Dror spent the last years of his life working toward that success. "I've never seen a personal trainer work so hard in my life," Sam says. "He was constantly reading books; he had a vast knowledge of every facet of his work." He often went to sleep at 9 p.m. and woke up at 5 a.m. to start training. And his efforts paid off: Dror's business was booming, with a regular stable of high-level clients.

And then he killed himself. We can't know what was in Dror's mind that day. But those closest to him say that the sadness that consumed him was not related to drugs, AIDS, the porn world, the New York Post, or any of the other villains imagined online. His pain, they say, dated back to before he became the imposing brute worshipped and resented by strangers, all the way back to when he was just a boy, neglected and underfed and brutalized by sexual predators. Though he never went into details, friends say that he was raped repeatedly as a child.

"He was smart, he was educated, he was beautiful, he had a successful business that he had built from nothing, but nothing took enough of the pain away," Sam says. "He told me that he felt pain every day from his childhood. He woke up every morning remembering what he went through." Protective of his public image as a powerful, positive person, an image integral to his success as a trainer, he kept his private hurt to himself. Eventually he found it overwhelming.

"I want people to know that he was abused, because I do not want people to think that he was just this beautiful god who had everything," says Sam. "This big, strong image was a defense mechanism. Somebody took his chance away, in his childhood. More than one person took his chance away at a normal life. They took a sensitive and gentle soul, and they broke it."

It may be hard to think of big, powerful Roman Ragazzi as the victim of bullies. But that's what he was in many ways: first as a boy, then in his suffering mind, and now, again, at the hands of petty, vicious people who hide in the shadows of the Internet to jeer at the graves of their betters.

It doesn't even matter that these creeps are so wrong about Dror as a person. Even if Dror had been an escort; even if he had been addicted to drugs; even if he had been stupid, or sick, or unsuccessful, he would have been a human being who deserved our consideration and respect. Last month, another gay-porn star, Matt Bremer, who went by the name "Sean" on the Corbin Fisher website, died suddenly at the age of 22. Bremer had a history of drug problems, but I defy anyone to read his grandmother's reaction to his death and still dismiss him.

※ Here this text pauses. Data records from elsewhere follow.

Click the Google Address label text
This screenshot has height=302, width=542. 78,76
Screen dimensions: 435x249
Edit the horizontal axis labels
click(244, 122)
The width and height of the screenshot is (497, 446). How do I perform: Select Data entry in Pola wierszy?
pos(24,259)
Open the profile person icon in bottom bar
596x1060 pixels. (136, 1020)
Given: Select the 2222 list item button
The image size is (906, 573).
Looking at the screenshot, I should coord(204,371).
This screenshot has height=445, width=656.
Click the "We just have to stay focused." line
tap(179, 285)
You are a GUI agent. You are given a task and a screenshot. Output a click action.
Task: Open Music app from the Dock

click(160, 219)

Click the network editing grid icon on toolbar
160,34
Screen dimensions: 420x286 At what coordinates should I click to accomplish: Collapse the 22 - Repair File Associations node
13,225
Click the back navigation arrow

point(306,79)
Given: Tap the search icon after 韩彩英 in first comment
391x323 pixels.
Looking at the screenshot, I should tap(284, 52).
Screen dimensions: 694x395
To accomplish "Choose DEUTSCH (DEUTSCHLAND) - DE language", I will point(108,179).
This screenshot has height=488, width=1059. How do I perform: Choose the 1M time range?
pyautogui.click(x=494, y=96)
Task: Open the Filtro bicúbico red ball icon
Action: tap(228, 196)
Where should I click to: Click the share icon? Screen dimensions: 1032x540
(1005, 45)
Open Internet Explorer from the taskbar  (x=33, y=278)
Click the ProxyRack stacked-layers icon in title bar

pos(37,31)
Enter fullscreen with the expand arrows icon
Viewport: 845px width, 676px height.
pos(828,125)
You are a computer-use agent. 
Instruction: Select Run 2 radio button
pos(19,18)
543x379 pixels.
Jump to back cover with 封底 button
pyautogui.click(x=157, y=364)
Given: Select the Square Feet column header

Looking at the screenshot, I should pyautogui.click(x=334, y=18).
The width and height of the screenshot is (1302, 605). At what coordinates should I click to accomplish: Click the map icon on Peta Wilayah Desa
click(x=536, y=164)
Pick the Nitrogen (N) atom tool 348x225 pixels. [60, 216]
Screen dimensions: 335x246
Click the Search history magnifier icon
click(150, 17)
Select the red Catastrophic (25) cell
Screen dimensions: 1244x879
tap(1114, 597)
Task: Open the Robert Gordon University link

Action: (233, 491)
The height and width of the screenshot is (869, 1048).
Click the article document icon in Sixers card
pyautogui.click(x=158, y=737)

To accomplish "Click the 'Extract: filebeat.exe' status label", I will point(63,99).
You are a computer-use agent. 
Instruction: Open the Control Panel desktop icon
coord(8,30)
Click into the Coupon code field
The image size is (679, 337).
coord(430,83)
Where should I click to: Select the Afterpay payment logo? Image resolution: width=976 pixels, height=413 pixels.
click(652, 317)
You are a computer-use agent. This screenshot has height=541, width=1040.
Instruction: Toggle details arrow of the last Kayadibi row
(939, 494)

Those who look down on porn say that it objectifies the men who perform in it. But those very critics are often the ones who refuse to think of porn stars as real people -- with feelings, hopes, personalities, histories, and complicated motives -- in the first place. What anger, what cruelty, what personal meanness could lead those online commenters to mock a beautiful man's untimely death? Dror Barak spent his life being judged in public, but he had nothing to be ashamed of. These anonymous, cowardly, ugly-souled bullies do.